_Requisitos da tarefa_. Extraia sem alterações a parte do trecho sobre o Plano Diretor e os índices de construção que vai de "Áreas de incentivo" até "flexibilização de parâmetros.", incluindo ambos.

[Trecho]

Ele completa que “o Plano Diretor deveria ter esse procedimento desenhado dentro dele” para que fique mais claro, ágil e definido o cumprimento da norma. 

“Tivemos várias mudanças nos índices posteriores à aprovação do Plano de 2009. Essas mudanças nos índices foram propostas às vezes pela Câmara, às pela Prefeitura, ou acordo entre ambos. Essas mudanças são sempre para ampliação dos índices”.
Henrique Alves,
Arquiteto e coordenador da Comissão de Política Urbana do Conselho de Arquitetura e Urbanismo do Ceará (CAU/CE)

Em termos técnicos, argumenta o arquiteto, os índices em si não são negativos ou positivos, “mas a gente precisa entender quais são as repercussões deles”.

Nesse sentido, argumenta, quando há, por exemplo, a intensificação do uso do solo, com o aumento do índice em determinados lugares, é preciso “entender que isso significa o aumento da sobrecarga de infraestrutura, que é mais gente, mais esgoto, mais veículos, em uma determinada região”. 

O arquiteto ressalta que os índices devem “andar em consonância com a infraestrutura para que haja coerência na cidade. Para não gerar uma cidade com alagamentos, engarrafamentos, preços de imóveis muito caros em determinadas áreas”. 

Áreas de incentivo à verticalização

Henrique diz ainda que, na parte técnica, a cidade inteira tem o índice de aproveitamento básico, que é a referência normal para uma construção, e há também o índice de aproveitamento máximo, que é criado pela Prefeitura, dentro do Plano Diretor.

É isso que permite, na prática, que determinados territórios os prédios possam ser maiores que em outras áreas, com a flexibilização de parâmetros. 

“Toda cidade tem o índice básico, em alguns trechos tem o índice máximo. esse índice entre o básico e o máximo é que você pode alterar e cobrar a expectativa de construção do terreno. Não pode colocar essa possibilidade para a cidade toda”.
Henrique Alves
Arquiteto e coordenador da Comissão de Política Urbana do Conselho de Arquitetura e Urbanismo do Ceará (CAU/CE)

O arquiteto precisa assumir a dianteira do processo, diz Henrique e direcionar o mercado imobiliário para as áreas onde ela identifica a possibilidade de ter superprédios e de crescimento além da expectativa.

[/Trecho]
[Informações]

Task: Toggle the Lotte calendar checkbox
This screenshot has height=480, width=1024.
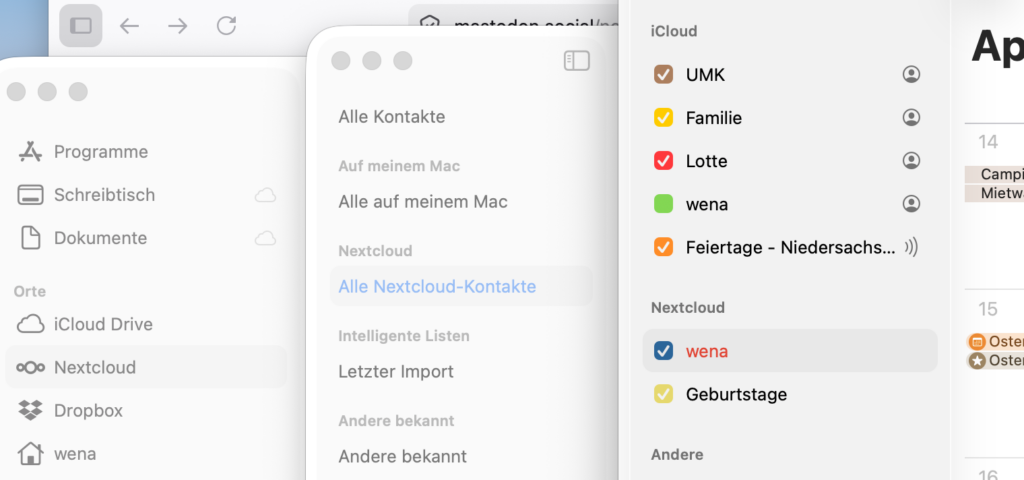Action: point(662,161)
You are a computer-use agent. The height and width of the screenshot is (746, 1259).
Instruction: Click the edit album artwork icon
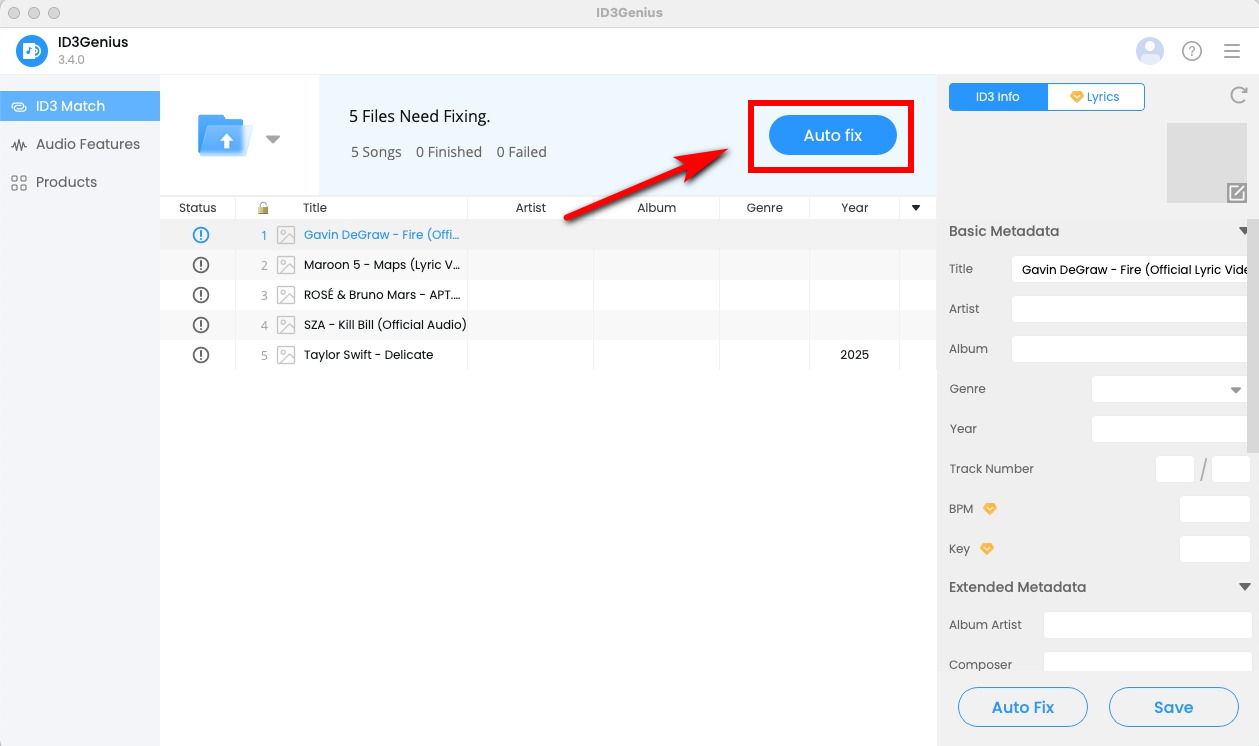(x=1236, y=192)
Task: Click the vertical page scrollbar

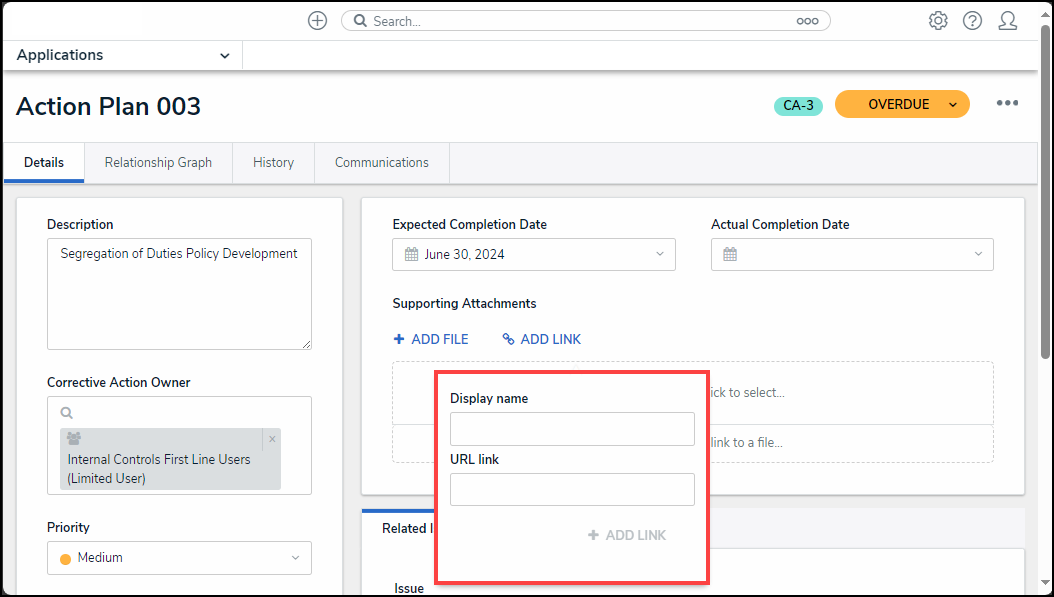Action: click(x=1046, y=200)
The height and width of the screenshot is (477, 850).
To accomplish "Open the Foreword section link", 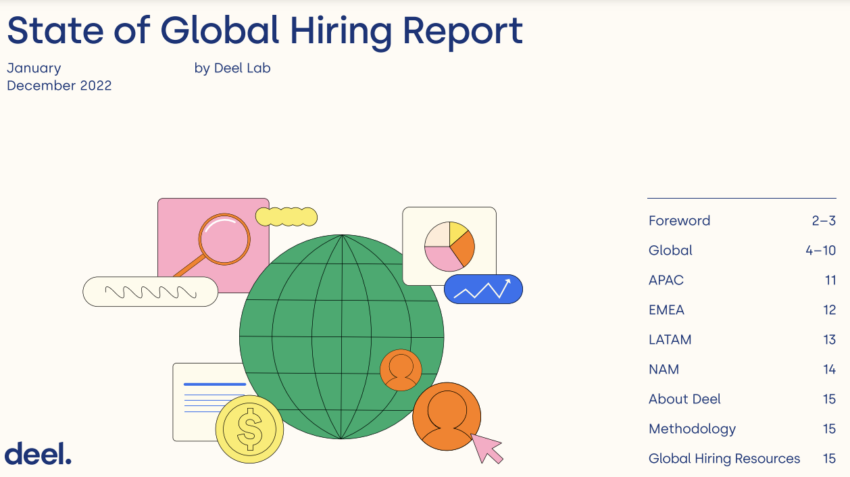I will pyautogui.click(x=679, y=221).
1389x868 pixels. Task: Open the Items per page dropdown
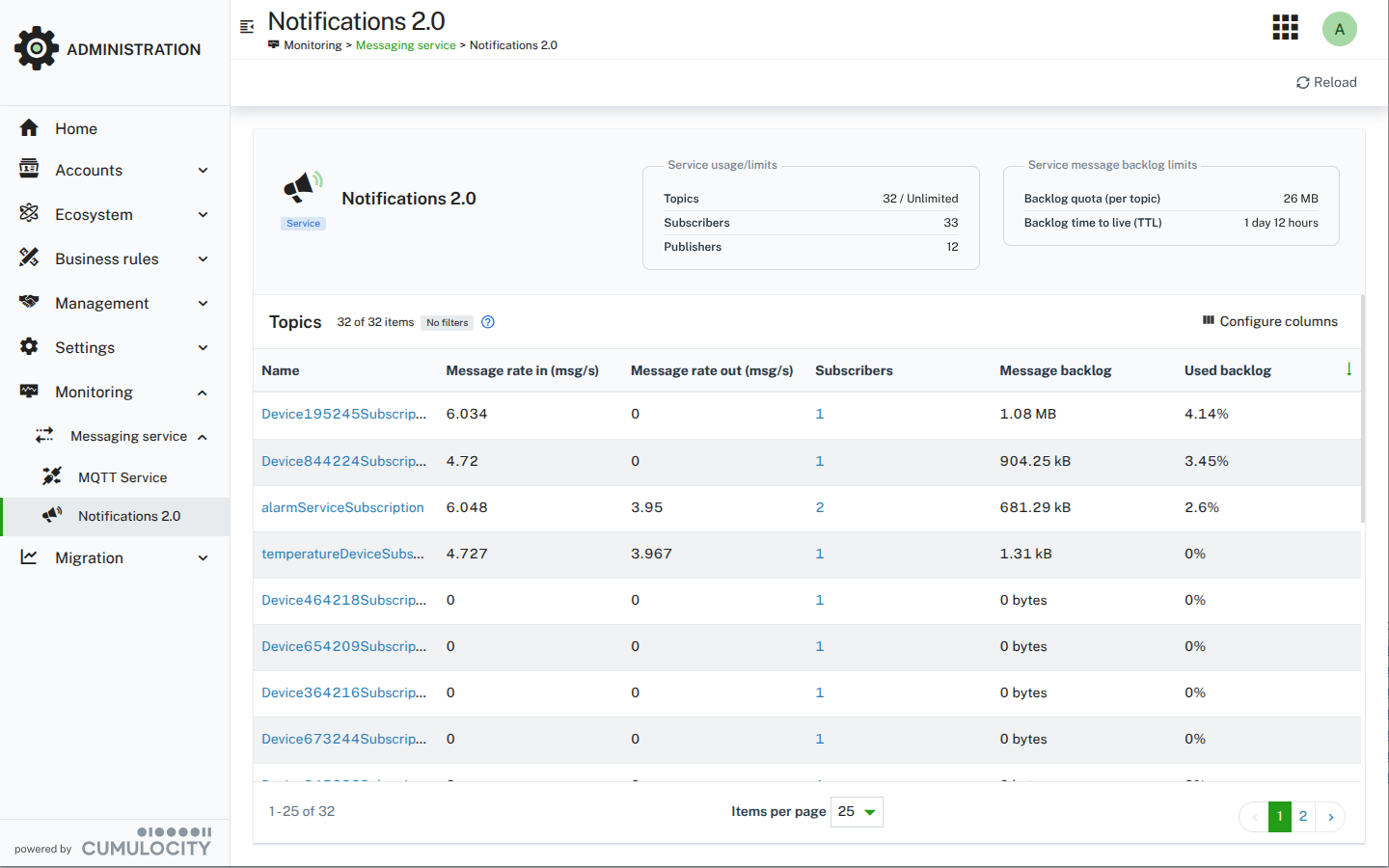click(855, 811)
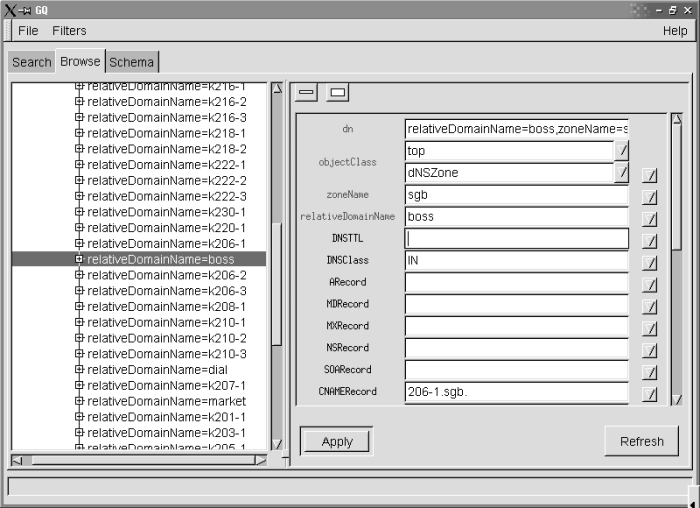Click the slash button beside the ARecord field
Image resolution: width=700 pixels, height=508 pixels.
pos(649,285)
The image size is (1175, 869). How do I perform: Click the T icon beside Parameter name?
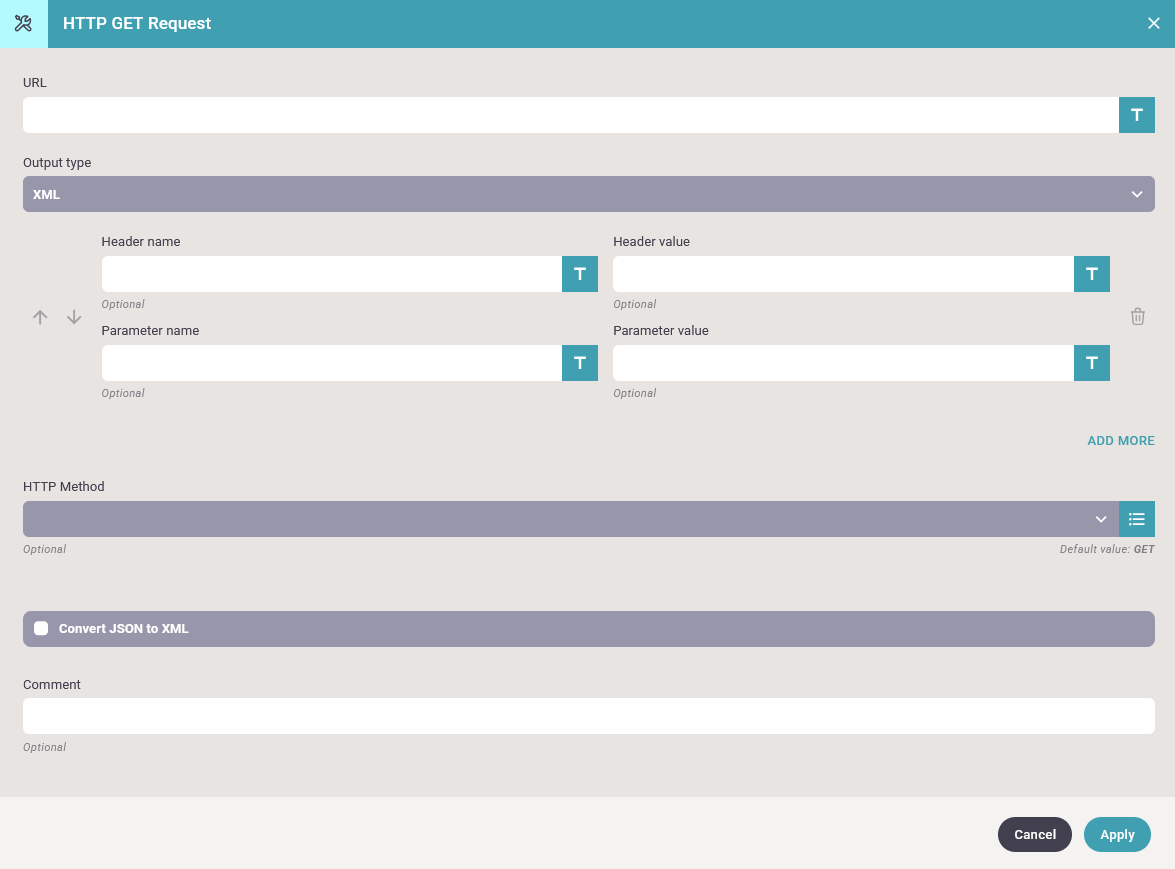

[/Informações]

_Tarefa concluída_.
Áreas de incentivo à verticalização

Henrique diz ainda que, na parte técnica, a cidade inteira tem o índice de aproveitamento básico, que é a referência normal para uma construção, e há também o índice de aproveitamento máximo, que é criado pela Prefeitura, dentro do Plano Diretor.

É isso que permite, na prática, que determinados territórios os prédios possam ser maiores que em outras áreas, com a flexibilização de parâmetros.